Assignment - Your answer should be a single number: the count of lines in the entries below that contain "label".

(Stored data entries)
_____

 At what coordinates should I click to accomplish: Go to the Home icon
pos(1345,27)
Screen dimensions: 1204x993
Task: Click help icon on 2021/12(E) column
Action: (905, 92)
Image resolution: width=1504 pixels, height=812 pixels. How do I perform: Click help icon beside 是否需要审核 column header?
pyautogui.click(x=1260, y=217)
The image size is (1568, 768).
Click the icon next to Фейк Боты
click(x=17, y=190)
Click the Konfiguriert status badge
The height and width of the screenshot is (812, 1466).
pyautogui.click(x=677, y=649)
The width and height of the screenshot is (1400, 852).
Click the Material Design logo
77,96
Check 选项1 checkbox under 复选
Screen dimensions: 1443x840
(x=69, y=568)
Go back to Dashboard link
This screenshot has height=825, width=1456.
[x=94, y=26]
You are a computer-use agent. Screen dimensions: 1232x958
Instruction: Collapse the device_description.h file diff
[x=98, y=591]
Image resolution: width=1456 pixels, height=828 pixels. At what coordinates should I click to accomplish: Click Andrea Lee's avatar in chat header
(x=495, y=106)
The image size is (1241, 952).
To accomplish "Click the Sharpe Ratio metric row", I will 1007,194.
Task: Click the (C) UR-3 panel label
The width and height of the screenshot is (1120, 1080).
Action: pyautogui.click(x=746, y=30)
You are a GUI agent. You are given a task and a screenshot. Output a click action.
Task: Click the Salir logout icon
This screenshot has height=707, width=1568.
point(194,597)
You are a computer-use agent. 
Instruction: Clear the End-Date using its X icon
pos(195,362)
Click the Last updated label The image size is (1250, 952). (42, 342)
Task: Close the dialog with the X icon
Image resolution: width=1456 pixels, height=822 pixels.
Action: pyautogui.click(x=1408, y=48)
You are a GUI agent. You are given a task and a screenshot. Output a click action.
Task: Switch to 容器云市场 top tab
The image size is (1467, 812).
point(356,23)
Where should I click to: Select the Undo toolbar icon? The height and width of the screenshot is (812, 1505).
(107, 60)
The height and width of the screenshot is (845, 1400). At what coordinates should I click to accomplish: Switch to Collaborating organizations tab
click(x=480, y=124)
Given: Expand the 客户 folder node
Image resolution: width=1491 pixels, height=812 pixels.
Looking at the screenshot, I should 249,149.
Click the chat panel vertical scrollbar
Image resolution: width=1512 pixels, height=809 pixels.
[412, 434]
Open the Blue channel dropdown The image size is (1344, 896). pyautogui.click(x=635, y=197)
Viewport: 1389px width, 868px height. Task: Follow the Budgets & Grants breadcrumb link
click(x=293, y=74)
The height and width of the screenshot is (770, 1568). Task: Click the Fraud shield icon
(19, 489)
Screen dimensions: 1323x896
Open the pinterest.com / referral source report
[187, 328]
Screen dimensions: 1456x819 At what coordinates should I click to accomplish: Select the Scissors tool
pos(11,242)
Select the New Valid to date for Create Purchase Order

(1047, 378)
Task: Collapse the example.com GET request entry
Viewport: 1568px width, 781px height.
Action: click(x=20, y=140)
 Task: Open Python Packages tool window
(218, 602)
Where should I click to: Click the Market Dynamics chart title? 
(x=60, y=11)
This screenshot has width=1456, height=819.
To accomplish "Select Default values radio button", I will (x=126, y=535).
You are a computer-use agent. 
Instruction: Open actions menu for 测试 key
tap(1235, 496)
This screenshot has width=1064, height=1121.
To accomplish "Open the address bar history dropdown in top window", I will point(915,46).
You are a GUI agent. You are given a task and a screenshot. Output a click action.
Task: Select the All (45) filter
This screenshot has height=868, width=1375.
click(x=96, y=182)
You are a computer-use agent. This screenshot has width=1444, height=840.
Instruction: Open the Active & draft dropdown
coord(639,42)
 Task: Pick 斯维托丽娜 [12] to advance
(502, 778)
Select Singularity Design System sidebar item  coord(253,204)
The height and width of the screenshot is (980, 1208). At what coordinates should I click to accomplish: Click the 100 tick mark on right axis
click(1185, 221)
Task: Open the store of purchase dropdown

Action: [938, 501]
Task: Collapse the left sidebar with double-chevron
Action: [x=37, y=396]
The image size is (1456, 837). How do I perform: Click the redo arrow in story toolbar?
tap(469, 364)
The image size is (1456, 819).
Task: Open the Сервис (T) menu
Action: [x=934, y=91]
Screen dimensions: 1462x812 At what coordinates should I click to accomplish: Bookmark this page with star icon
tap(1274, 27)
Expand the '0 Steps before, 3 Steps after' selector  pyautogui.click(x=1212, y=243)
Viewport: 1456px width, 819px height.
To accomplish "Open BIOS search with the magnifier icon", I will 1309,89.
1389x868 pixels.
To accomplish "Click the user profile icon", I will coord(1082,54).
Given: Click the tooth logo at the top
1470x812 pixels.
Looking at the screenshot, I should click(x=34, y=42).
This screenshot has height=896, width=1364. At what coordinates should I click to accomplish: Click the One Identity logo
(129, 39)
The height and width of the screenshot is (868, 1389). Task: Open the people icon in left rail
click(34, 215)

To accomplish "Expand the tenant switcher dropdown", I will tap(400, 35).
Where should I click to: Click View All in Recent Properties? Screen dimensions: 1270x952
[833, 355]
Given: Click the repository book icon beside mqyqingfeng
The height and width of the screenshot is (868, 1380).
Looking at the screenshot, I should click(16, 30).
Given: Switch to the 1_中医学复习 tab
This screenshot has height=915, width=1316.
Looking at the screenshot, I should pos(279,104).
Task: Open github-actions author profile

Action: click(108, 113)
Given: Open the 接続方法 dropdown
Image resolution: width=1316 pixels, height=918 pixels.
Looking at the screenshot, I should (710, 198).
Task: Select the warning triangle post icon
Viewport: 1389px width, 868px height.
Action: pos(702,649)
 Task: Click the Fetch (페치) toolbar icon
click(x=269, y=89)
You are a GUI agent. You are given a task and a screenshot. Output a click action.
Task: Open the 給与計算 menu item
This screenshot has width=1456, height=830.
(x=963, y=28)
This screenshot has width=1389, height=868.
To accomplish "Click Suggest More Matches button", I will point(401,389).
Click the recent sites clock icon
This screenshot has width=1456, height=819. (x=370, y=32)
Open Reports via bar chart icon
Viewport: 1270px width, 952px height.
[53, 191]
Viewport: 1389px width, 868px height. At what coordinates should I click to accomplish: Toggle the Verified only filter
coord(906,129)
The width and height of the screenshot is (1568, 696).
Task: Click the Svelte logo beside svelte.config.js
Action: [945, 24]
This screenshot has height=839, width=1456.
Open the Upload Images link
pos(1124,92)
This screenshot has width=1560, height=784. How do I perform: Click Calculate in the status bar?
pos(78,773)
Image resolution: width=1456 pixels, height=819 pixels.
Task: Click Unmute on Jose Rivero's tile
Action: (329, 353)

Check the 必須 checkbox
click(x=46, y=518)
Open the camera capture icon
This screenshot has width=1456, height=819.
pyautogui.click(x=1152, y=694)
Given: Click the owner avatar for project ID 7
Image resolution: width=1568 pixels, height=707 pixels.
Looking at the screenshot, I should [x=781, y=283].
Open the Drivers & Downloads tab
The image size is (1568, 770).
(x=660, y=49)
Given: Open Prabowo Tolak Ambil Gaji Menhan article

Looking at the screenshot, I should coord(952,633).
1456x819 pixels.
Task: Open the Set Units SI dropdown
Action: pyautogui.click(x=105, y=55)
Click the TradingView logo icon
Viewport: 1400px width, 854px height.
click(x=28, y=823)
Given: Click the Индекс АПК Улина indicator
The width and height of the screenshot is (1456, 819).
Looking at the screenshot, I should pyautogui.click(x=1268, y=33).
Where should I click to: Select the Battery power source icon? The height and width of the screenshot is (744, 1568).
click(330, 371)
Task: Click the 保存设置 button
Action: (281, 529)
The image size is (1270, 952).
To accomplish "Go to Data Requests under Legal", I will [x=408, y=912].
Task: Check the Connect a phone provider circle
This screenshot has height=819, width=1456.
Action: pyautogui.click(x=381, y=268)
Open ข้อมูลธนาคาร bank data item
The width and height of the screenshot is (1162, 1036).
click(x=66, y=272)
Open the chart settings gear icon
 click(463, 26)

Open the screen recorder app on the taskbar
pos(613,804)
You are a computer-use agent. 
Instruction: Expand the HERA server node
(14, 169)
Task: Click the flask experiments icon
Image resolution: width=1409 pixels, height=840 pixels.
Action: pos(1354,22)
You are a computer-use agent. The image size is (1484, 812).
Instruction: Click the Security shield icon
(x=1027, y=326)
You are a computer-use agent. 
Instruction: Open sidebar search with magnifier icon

_____

Written answer - 2